### 抜粋:
========================================================================
生き残り それを語るメッセージ「ニュー・イースト」
生き残り それを語るメッセージ
「企業は生き続けることに意味がある」。仙台市内などでネットカフェやコーヒーショップのフランチャイズ店を展開する「ニュー・イースト」(仙台市青葉区)の社長・新田秀悦さん(49)は、言葉に力を込める。
▲未来を見据え、「地域のために必ず生き残る」と語る新田さん=仙台市青葉区にあるセガフレード仙台中央通り店
2010年に設立した同社は、柔軟性とスピード感に富んだ事業運営が持ち味だ。まずは同年、フランチャイズ契約でネットカフェ「自遊空間」を一関市にオープンさせた。
翌11年3月の東日本大震災から4カ月後の7月には、アイスクリーム専門店「ゴールデンスプーン」の仙台一番町店を開業。12年にはコーヒーチェーン店「セガフレード・ザネッティ・エスプレッソ」も仙台市中心部に開いた。
スクラップ・アンド・ビルドを行いながら、店舗展開は関東方面にも及ぶ。建装業なども手掛けている。
「事業を多分野に広げれば、ビジネスチャンスも広がる。一つがダメでも他で生き残る。大事なのは絶対に失敗しないこと」と新田さん。経営ノウハウがパッケージされているフランチャイズ契約に力を入れる理由だ。
石巻市出身で、もともとは家業の運送業や建装業に携わっていた。地域経済の一翼を担う中で培った自らの哲学が「生き続けること」だった。
震災で石巻などの知人や友人を何人も失った。自分が生き残った意味は何か。地域での自分の役割は何か-を自問した。
炊き出しなどのボランティアもしたが、経営者だからこそ被災地再生に果たせる役割があると思った。「地域復興のために利潤を生み出し、税金を納め、雇用を生み出す循環を作っていくことが大切」。行き着いた「答え」だった。
========================================================================
### 記録資料:
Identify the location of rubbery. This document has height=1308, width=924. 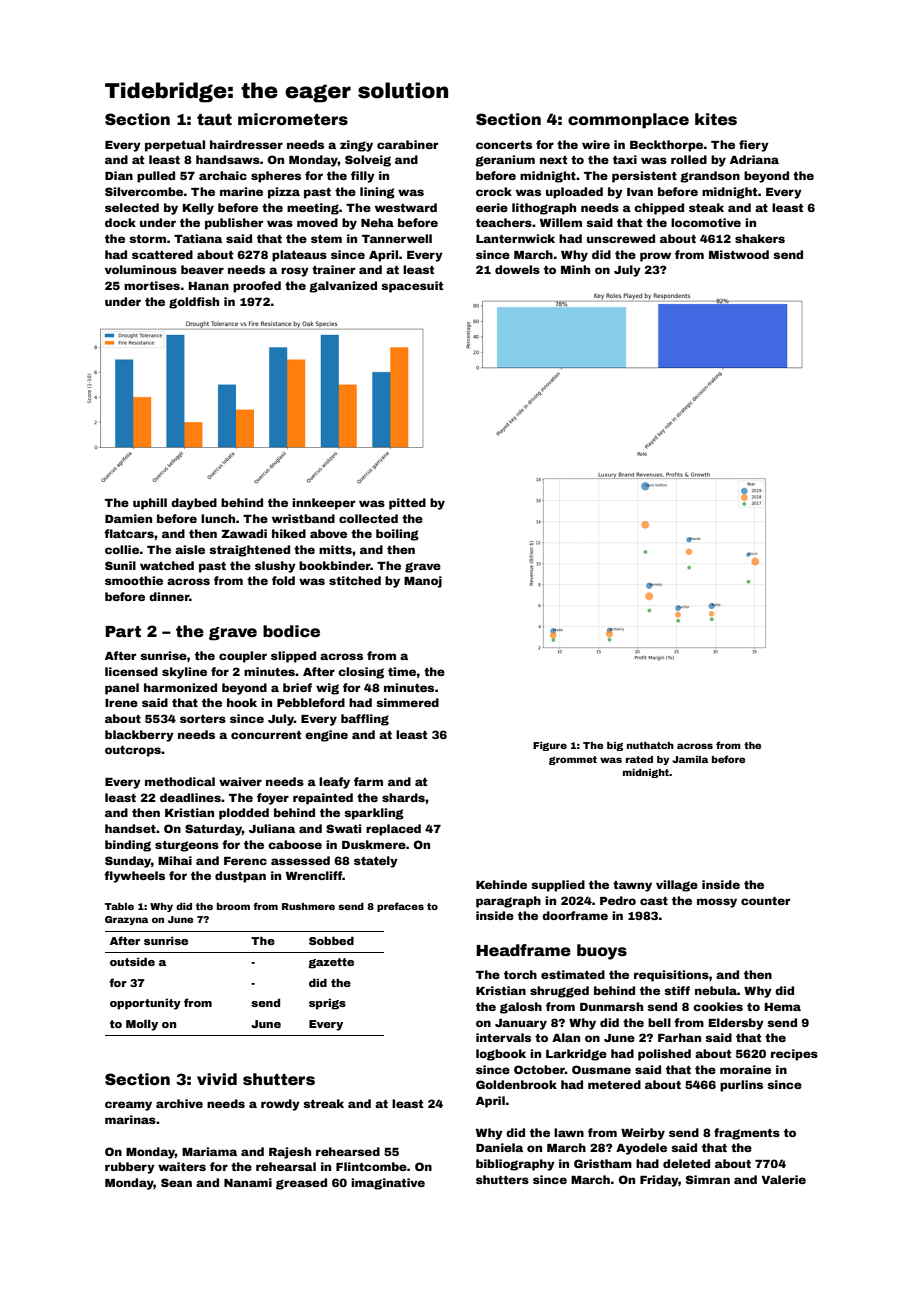
(130, 1168).
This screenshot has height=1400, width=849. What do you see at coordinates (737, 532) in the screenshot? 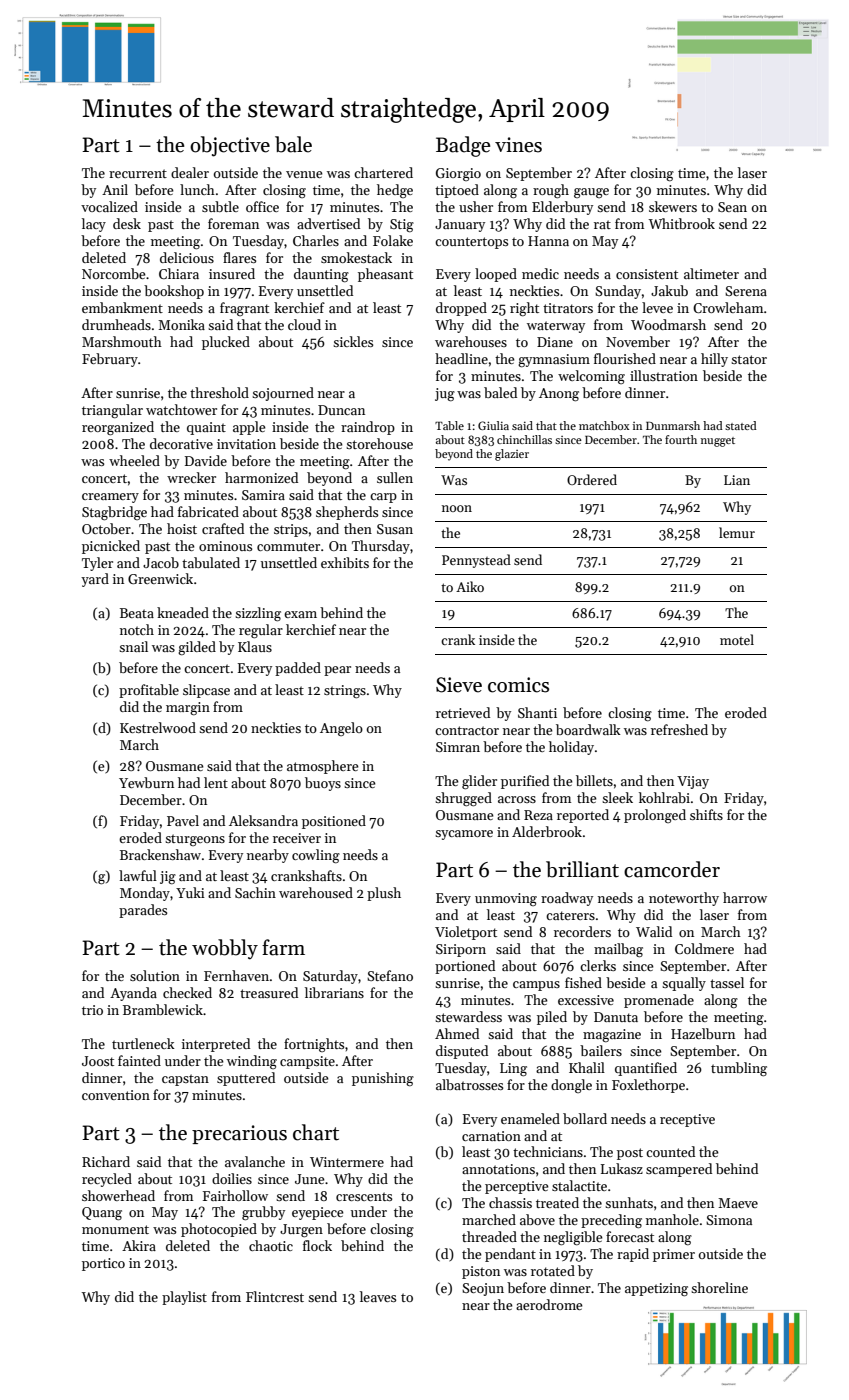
========================================================================
### 課題一覧:
(1) 次の(a)〜(c)は、ニュー・イーストについての記事の内容と合っていますか。それぞれ「はい」か「いいえ」で答え、判断の根拠となる記事中の語句をそのまま引用してください。
(a) ニュー・イーストは2010年に設立された。
(b) 「ゴールデンスプーン」の仙台一番町店は東日本大震災の前に開業した。
(c) 新田さんは仙台市の出身である。
(2) ニュー・イーストについての記事で、同社が開いた店のチェーン名やブランド名として挙げられているものをすべて書き出してください。
(3) ニュー・イーストの新田さんを取り上げた記事を、最後の文の後から書き継いでください。

### 解答:
(1)
(a) はい。「2010年に設立した同社は」
(b) いいえ。「翌11年3月の東日本大震災から4カ月後の7月には、アイスクリーム専門店「ゴールデンスプーン」の仙台一番町店を開業。」
(c) いいえ。「石巻市出身で」

(2) 自遊空間、ゴールデンスプーン、セガフレード・ザネッティ・エスプレッソ

(3)
震災当時、新田さんは東北ブロック商工会議所青年部会長を務めていた。震災の2週間後、全国の青年部会員2万6000人にメッセージを送った。「自分の会社を成長させ、継続させることが一番の地域貢献」。直面した困難から再生の道を切り開く決意を込めた。
このメッセージには、被災した故郷への思いがあるという。「いずれは石巻にセガフレードを開きたい。地域の人が戻ってくるきっかけになれば」
起業からまだ3年目であり、仙台を拠点に事業を安定させることに今は集中している。新田さんはその先に、故郷を含めた5年後、10年後の再生の未来図をいつも描いている。
笹山 大志(立命館大 2年)
ボハーチ ダービッド(東北大博士課程 2年)
遠藤 有紗(山形大 1年)
佐藤 知佳(東北学院大 3年)
※名前をクリックするとその人の個人原稿が見られます。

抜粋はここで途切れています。